The comments,here presented,brings us back to the big argument:Are medications good for you?.Medications are altered molecules,introduced into the body,for it to benefit from.Being foriegn to the body,the body reacts.These are the side effects that damage and ,sometimes,kill the body.When it happen we say:"Ouch.I am sorry".Well it does not have to be that way.There are a lot of alternative medication that not only do a good job,but,as it is not a foreign body,the body does not react against it.

In the case of Cardiovsculr Diseases,we have the Statins,claimed to be a "Smart bomb",but it ain't!.It is a "Cluster bomb".We are witnessing a repetetive "Ouch".

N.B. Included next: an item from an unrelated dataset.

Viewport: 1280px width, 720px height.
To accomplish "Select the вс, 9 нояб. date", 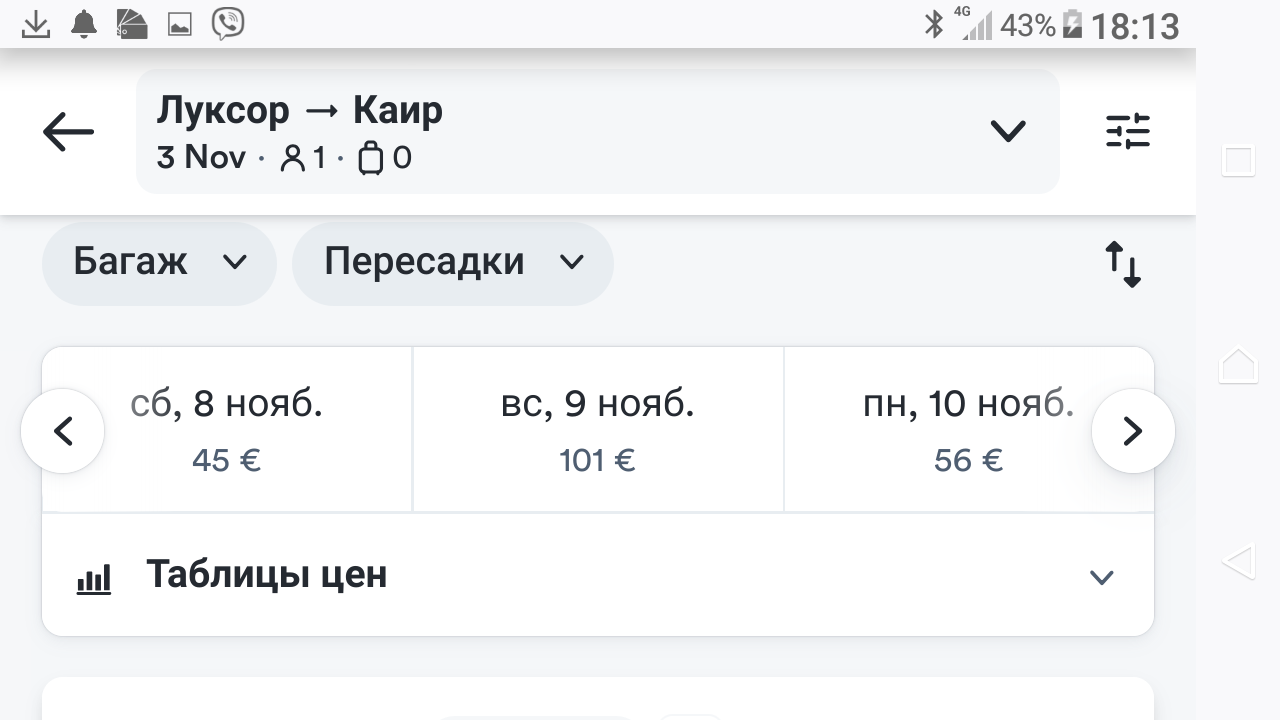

What is the alternative? Niacin.Pure Niacin,immediate release,supervised by U.S.P.No side effects except the Flush.Too much noise about the Flush,scares everyboby.With minimal education Flush stops to be an issue.Who says that LDL is the target.Maybe the HDL?(HDL,the good,the bad and the ugly).

It is about time that Niacin will stop being:An Orphane Drug to many Non-Orphane diseases.

It is difficult to practice medicine and carry so many:"Black boxes"

I concur with the below comment regarding the low risk of biochemically evident myopathy. I personally avoid simvastatin 80 due to a higher risk suggested in the A to Z trial. I would like a reference regarding the HPS and the gene-myopathy connection. I do think validation in the case of other statins would be helpful. I am skeptical regarding routine use of this test unless its discriminatory value for myopathy (ROC curves) is demonstrated for simva 40, atorva 40, and/or rova20/40 is established.

On a related issue, I am interested in your opinion regarding the already marketed KIF6 genotyping.

Some important comments here. ApoA1  must have some unusual patients since mucle aches/pain is the most common side effect of statins, and in fact set up the ezetimibe market.  I have treated patients with statins for over 20 years and the incidence of this side ffect becoming an issue for patients is at least 5-10%, many stimate much higher. This is not an academic issue. Ceruvastatin (Baychol) was taken off the market since it induced rhabdomyolysis and deaths---likely indexed to the same gene. The story is not just about marked CK rise 10 fold or greater. There are series of patients who have muscle biopsy proven myositis without CK blood level excess.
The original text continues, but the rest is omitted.